Myopathy, Myosin Storage, Autosomal Recessive

A number sign (#) is used with this entry because of evidence that autosomal recessive myosin storage myopathy (MSMB) is caused by homozygous mutation in the MYH7 gene (160760) on chromosome 14q12.

An autosomal dominant form of myosin storage myopathy (MSMA; 608358) is caused by heterozygous mutation in the MYH7 gene.

Clinical Features

Onengut et al. (2004) reported 2 brothers with hyaline body myopathy; 1 of the brothers recalled weakness from childhood, but did not become severely symptomatic until age 28, whereas the other brother was asymptomatic until age 33 years. Both patients showed scapuloperoneal weakness and atrophy with an elevated creatine kinase (2- to 3-fold increase). The brother with earlier onset also had a long face, high-arched palate, and decreased cardiac systolic function. Muscle biopsies of both patients showed variation in fiber size with marked type I fiber predominance. Approximately 15 to 20% of the fibers had central nuclei. The most striking finding was the presence of subsarcolemmal hyalinized structures, which were present in 25 to 30% of type I fibers. The hyalinized structures lacked reactivity for periodic acid Schiff (PAS) and oxidative enzymes, and stained positive for ATPase at pH 4.3. Yuceyar et al. (2015) reported follow-up of the 2 brothers studied by Onengut et al. (2004), who were born of consanguineous Turkish parents. The older brother developed severe progressive dilated cardiomyopathy and respiratory insufficiency in his forties. Scapuloperoneal muscular atrophy and weakness was slowly progressive, and he had scapular winging. The younger brother had milder progression of the muscle weakness and mild symptoms of cardiac involvement.

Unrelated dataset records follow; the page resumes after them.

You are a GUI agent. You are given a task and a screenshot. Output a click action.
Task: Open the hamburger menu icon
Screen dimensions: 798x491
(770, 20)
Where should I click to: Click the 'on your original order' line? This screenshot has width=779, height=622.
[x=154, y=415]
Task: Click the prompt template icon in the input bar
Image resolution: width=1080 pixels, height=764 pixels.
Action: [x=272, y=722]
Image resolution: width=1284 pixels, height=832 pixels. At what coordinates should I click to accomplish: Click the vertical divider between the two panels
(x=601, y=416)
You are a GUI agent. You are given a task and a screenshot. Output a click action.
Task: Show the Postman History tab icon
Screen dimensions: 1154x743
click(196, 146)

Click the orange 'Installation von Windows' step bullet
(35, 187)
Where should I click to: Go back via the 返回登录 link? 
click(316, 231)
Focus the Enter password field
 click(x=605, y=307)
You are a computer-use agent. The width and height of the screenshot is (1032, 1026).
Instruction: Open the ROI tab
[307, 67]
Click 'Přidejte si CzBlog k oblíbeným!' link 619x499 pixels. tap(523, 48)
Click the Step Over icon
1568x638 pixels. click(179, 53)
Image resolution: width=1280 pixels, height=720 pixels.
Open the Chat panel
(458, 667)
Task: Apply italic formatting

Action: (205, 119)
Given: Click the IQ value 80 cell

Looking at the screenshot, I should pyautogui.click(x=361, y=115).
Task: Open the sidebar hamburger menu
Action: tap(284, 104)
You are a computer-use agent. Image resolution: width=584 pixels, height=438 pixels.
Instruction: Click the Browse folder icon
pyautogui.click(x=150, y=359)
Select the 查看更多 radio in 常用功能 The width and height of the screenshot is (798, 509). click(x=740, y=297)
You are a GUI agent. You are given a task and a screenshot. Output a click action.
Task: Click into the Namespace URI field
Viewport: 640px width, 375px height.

Tajsharghi et al. (2007) reported 3 adult sibs, born of second-cousin British parents, with myosin storage myopathy associated with hypertrophic cardiomyopathy and respiratory failure. Muscle biopsies from all 3 sibs showed findings typical for myosin storage myopathy, with hyaline bodies seen in type 1 fibers. All patients had mildly increased serum creatine kinase as well as onset of cardiac symptoms as young adults. The proband was a 44-year-old man with short stature, myopathic facies, high-arched palate, scoliosis, and proximal muscle weakness and wasting. He had leg weakness and hypercapnic respiratory failure necessitating ventilatory support. Investigation revealed hypertrophic cardiomyopathy and heart failure. His sister had progressive muscle weakness, required a wheelchair by age 45, and died of cardiac failure at age 57. His brother had mild proximal muscle weakness and wasting and died of cardiac failure at age 32. Postmortem examination of affected cardiac muscle from 1 patient showed fibrosis, loss of myocytes, and hyaline bodies in the remaining myocytes.

Inheritance

The transmission pattern of hyaline body myopathy in the family reported by Onengut et al. (2004) was consistent with autosomal recessive inheritance.

Molecular Genetics

In a 44-year-old man, born of consanguineous British parents, with autosomal recessive myosin storage myopathy, Tajsharghi et al. (2007) identified a homozygous missense mutation in the MYH7 gene (E1883K; 160760.0035). He had 2 similarly affected sibs who died of cardiac failure, but their DNA was unavailable for study.

In 2 Turkish brothers, born of consanguineous parents, with autosomal recessive myosin storage myopathy, who were originally reported by Onengut et al. (2004), Yuceyar et al. (2015) identified a homozygous missense mutation in the MYH7 gene (R1820W; 160760.0047). The mutation, which was found by linkage analysis and candidate gene sequencing, segregated with the disorder in the family. Functional studies of the variant were not performed.